**Aangeleverd fragment**
Een omslag voor Het IJzeren Veulen

Schrijfproces

omslag roman Het IJzeren Veulen

Het boek is er voorlopig nog niet, maar de omslag voor Het IJzeren Veulen, de roman waar ik momenteel aan werk, is alvast gemaakt. En ik ben er heel blij mee. De sfeer van de illustratie, de kleuren, de belettering – wat mij betreft past deze omslag bij het verhaal als een goedgesneden jas. Maar zoiets moois ontstaat natuurlijk niet vanzelf.

De vraag van mijn redacteur, Marieke, lijkt altijd weer veel te vroeg te komen. Een titel? Een flaptekst? Een omslagillustratie? Ik ben gewoon nog volop aan het schrijven aan mijn verhaal over Gijsbertje de Jongh, waardin in een 17e-eeuwse dorpsherberg, die langzaam maar zeker de waarheid achter de moord op haar oom ontdekt – al is het de vraag of ze die waarheid wel aan het licht wil laten komen. Het slot van het verhaal ís er nog niet eens. Alleen nog maar in mijn hoofd.

Maar als het boek mogelijk in het late voorjaar, de vroege zomer van 2024 moet verschijnen, moet het in de voorjaarsaanbieding van uitgeverij Prometheus. En die voorjaarsaanbieding is deze week, begin december 2023, naar de boekhandels gegaan. Dat betekent dus dat titel, omslag en flaptekst vorige maand al klaar moesten zijn. Vandaar dat ik me ergens in september al het hoofd moest gaan breken over de buitenkant van het boek.

De titel was in dit geval niet moeilijk. Het IJzeren Veulen, dat was vanaf het begin mijn werktitel. De mensen die in de omgeving van Herwijnen en Hellouw wonen (waar het verhaal zich afspeelt) weten misschien waar die uitdrukking op slaat. Alle anderen zullen moeten wachten tot het boek verschenen is. Ik hoop in elk geval dat de titel genoeg intrigeert.

De flaptekst – Marieke en ik hebben daar gezamenlijk aan gewerkt – ging ook redelijk voorspoedig. Hij begint zo: ‘Op een zonnige zomerdag in 1676, midden in de hooitijd, wordt er een lijk met een ingeslagen schedel ontdekt in de polder. Geen mens heeft iets gezien, maar iedereen in het dorp speculeert er meteen lustig op los.’ Hier kun je trouwens meer lezen over de inhoud van het boek.

**Aangeleverde gegevens**
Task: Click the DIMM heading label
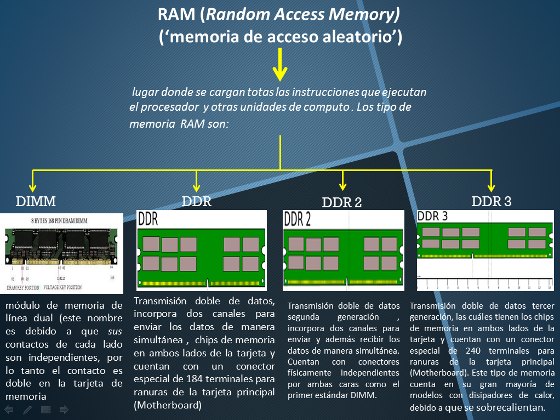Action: (x=36, y=201)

**Opdrachtinstructies**
**A.** Van welke uitgeverij moest het boek in de voorjaarsaanbieding komen, volgens het fragment over de omslag van Het IJzeren Veulen?
**B.** Geef alle aspecten van de omslag die de schrijver in de eerste alinea van het fragment over de omslag van Het IJzeren Veulen noemt als passend bij het verhaal.
**C.** Hervat het fragment over de omslag van Het IJzeren Veulen na de laatste zin.

**Verwachte uitvoer**
**A.** Uitgeverij Prometheus.

**B.** De sfeer van de illustratie, de kleuren, de belettering.

**C.**
Maar de omslagillustratie was lastiger. Hoe laat je in één oogopslag zien met wat voor soort boek je te maken hebt? Het gaat natuurlijk om een verhaal dat zich in de 17e eeuw afspeelt. Dat betekent dat de mensen en de dingen er anders uitzien dan tegenwoordig. En er zijn gelukkig genoeg mooie afbeeldingen uit die tijd. Alleen, als je een historisch schilderij op de omslag zet, bijvoorbeeld de schilderijen van Pieter de Hooch en Gabriel Metsu hieronder, denkt iedereen dat het een geschiedenisboek is. En dat is het niet.

Herberg in de 17e eeuw

Gabriel Metsu, Brieflezende vrouw

Wat ik dus het liefst wilde: een illustrator die in een wat meer hedendaagse stijl een afbeelding van een 17e-eeuwse vrouw kon maken. Het liefst in een landschapje met een van de poldermolens die een rol spelen in het verhaal. Ik zocht dus allerlei 17e-eeuwse plaatjes van ‘vrouwen op de rug gezien’, en van ‘watermolens in een landschap’, en die stuurde ik naar de uitgeverij, in de hoop dat de vormgever – Bart van den Tooren – er dan zelf iets van kon maken. En dat is gelukt!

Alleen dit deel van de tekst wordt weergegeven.